WHAT YOU SHOULD DO
Starting with the line where "Instruction: Click the" appears, print every line through the end of the entries below exactly as it stands, and leave out the pictures.

INPUT DATA

--------------------------------------------------

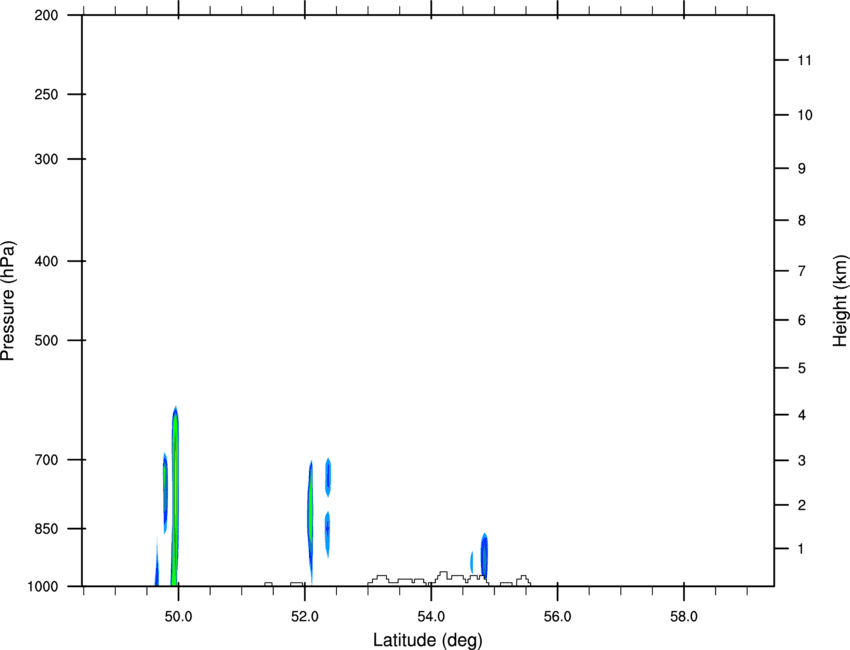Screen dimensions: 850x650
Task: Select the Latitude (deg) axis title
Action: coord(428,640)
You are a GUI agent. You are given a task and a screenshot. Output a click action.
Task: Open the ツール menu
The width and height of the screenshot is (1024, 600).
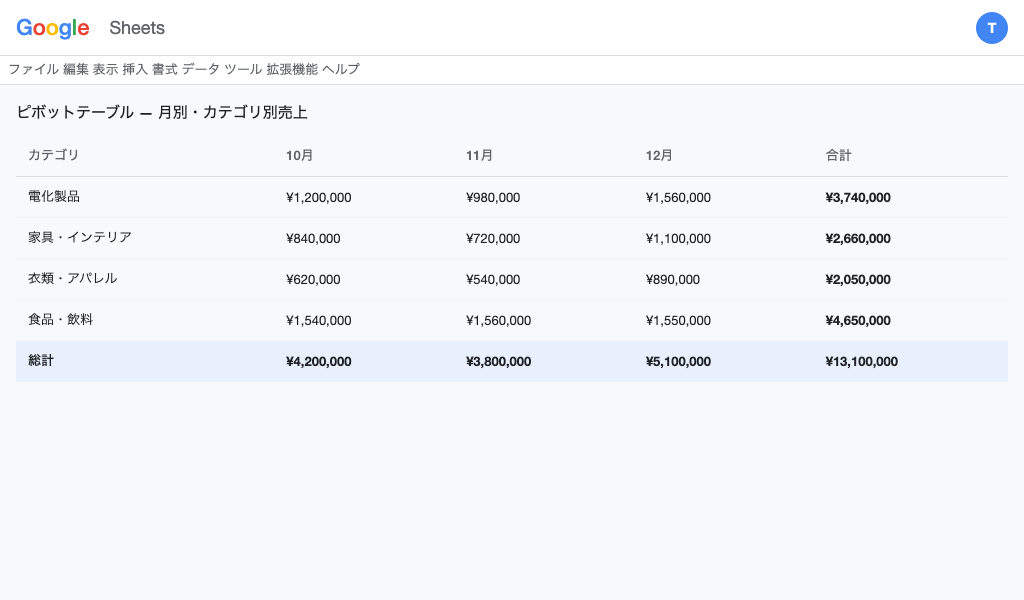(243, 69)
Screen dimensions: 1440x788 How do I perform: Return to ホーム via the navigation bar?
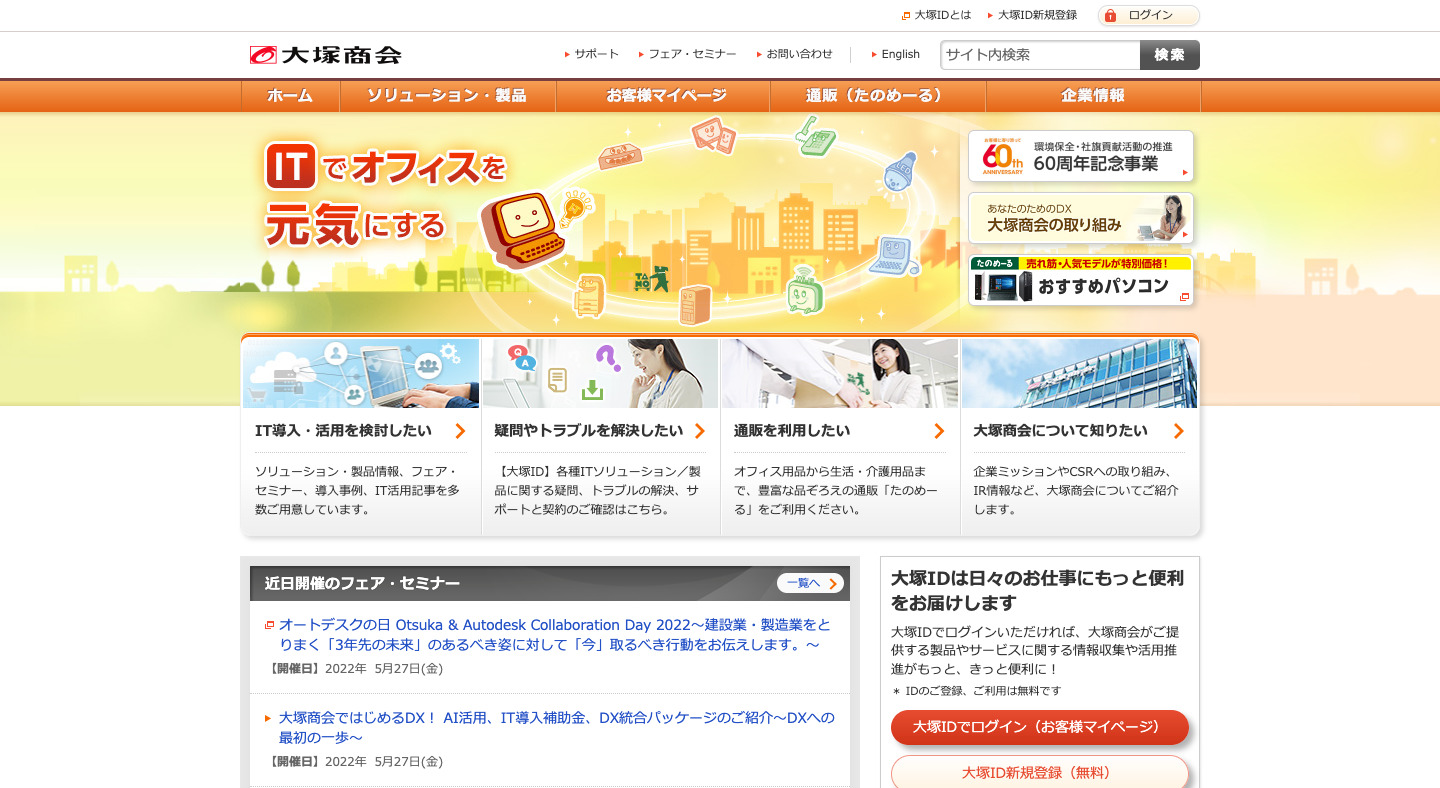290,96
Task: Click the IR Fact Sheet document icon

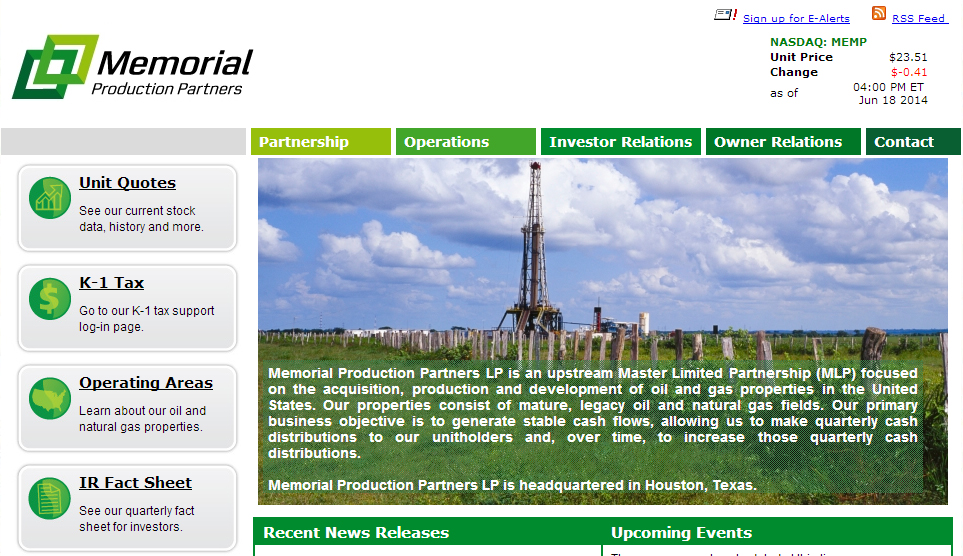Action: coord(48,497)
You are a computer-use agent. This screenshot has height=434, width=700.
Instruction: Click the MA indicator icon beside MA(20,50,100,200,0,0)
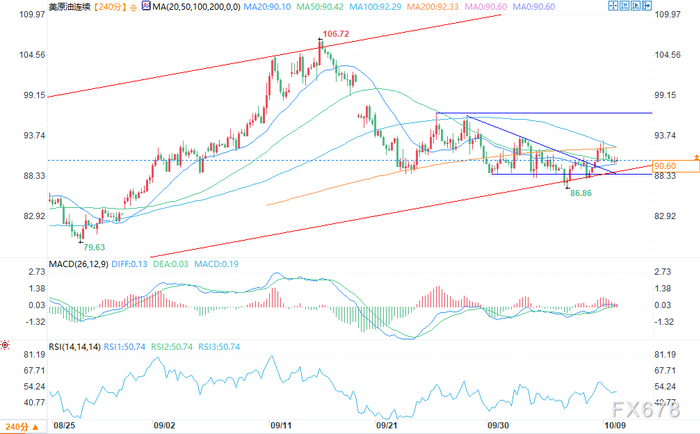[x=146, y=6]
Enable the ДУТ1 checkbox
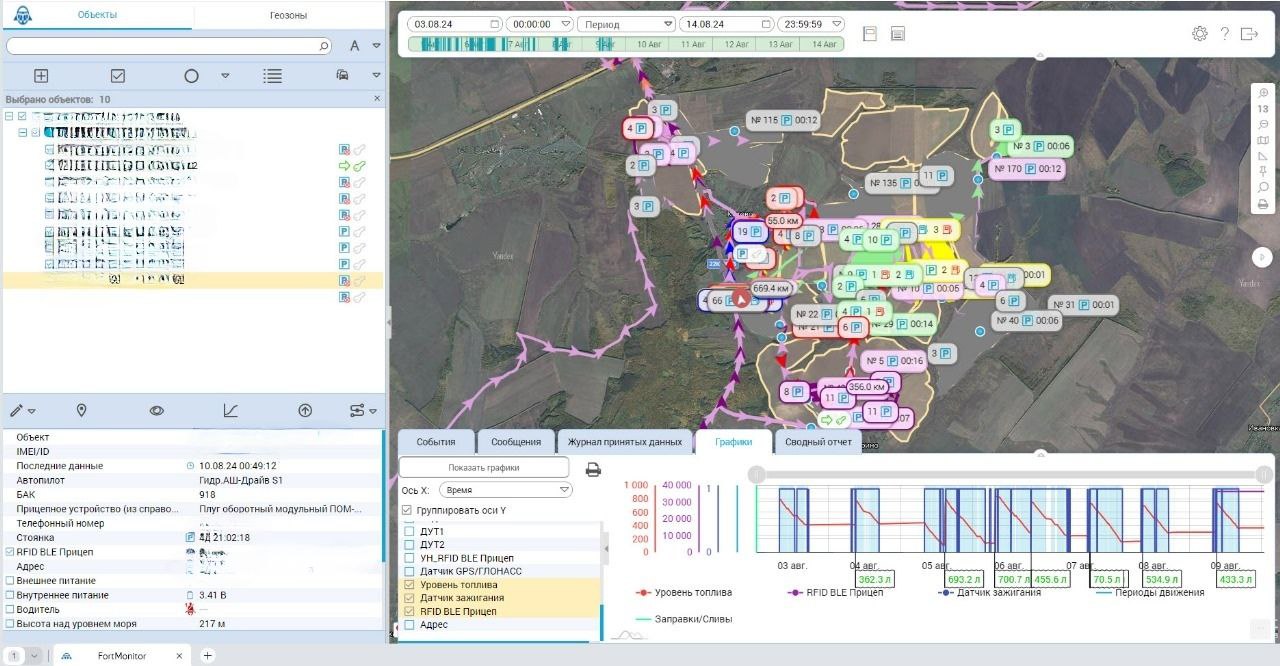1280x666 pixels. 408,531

--------------------------------------------------

EXERCISE RESULT
Instruction: Click the MA indicator icon beside MA(20,50,100,200,0,0)
[x=146, y=6]
Enable the ДУТ1 checkbox
1280x666 pixels. 408,531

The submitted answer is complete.